Ácaro é boia

Recife

Céu parcialmente nublado.

Temperatura entre “que frio estranho” e “vou ficar de meia em casa”.

Umidade relativa do ar em torno de “a toalha não seca nem fudendo”.

Aparentemente Elsa deu um let it go no Recife e quando Silvio Santos perguntou “vocês querem trocar esse calor dos infernos por uma brisa esquisita”, a luz vermelha acendeu e a gente gritou em coro: simmmmmmmmmm.
Pronto, estava armado o golpe que derrubou anos de reputação da cidade mais quente do mundo.

Cai o pano.

Seria altamente oh yes ver vários pop ups se abrindo na sua cabeça te dizendo “que frio legal” , “estou me sentindo na Europa”,”Recife deveria ser sempre assim” até você lembrar que suas roupas de “frio” estão todas cheias de ácaros dançando despacito em ritmo de frevo.

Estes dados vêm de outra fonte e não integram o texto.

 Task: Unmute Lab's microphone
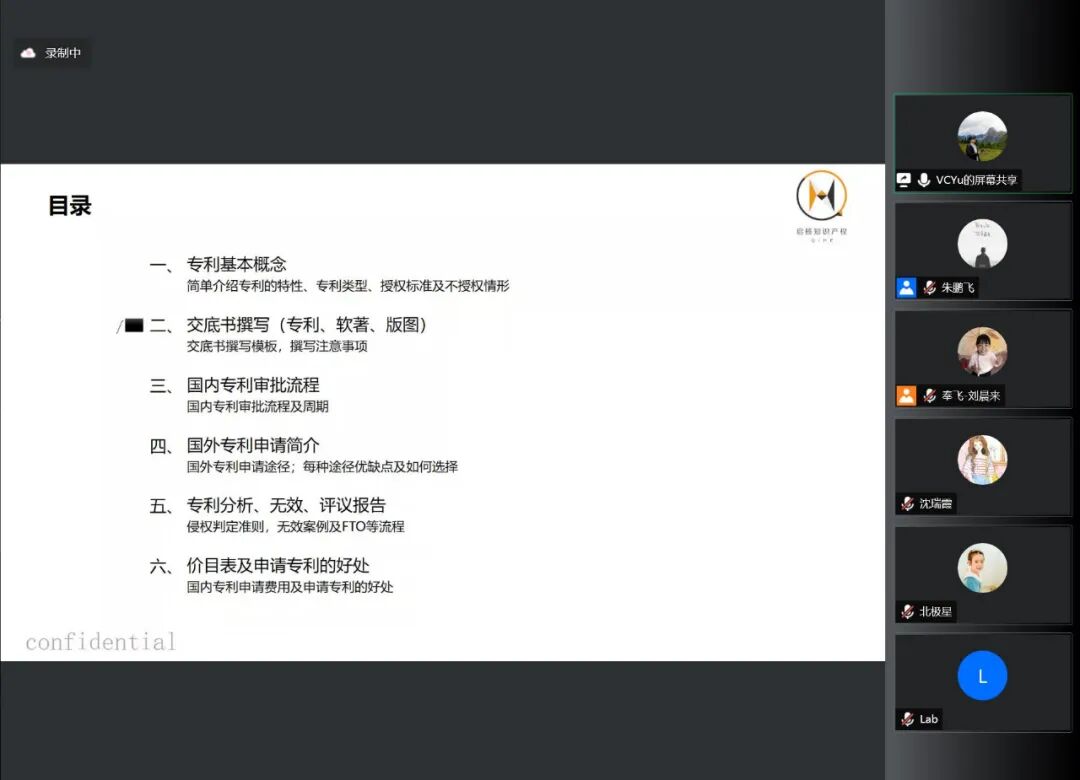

O pensamento “adoro esse clima” dura exatamente dois dias e meio. Porque, velho, na moral, esse frio atingiu todos os níveis de alvo errado. Era pra ser, no máximo, em Gravatá ou Garanhuns, porque Recife não tem equilíbrio emocional nem alérgico para 22 graus.

Podem rir gauchos. Podem zoar paulistas.
Mas 22 graus é frio, mano.

Um dia fazia 33 graus e, na calada da noite, ventos alísios vindos do imaginário coletivo polar, sopraram nos arrecifes nordestinos. Agora, recifenses acostumados com chinelas e camisetas, se vêem vestindo o moleton do Epcot Center que algum parente trouxe da Disney em 1997.

Dica do dia: nada de havaianas nessa chuva, viu crianças? Lembrem que aqui os ratos não são o Mickey e leptospirose não é o novo sabor do Yakult, tá?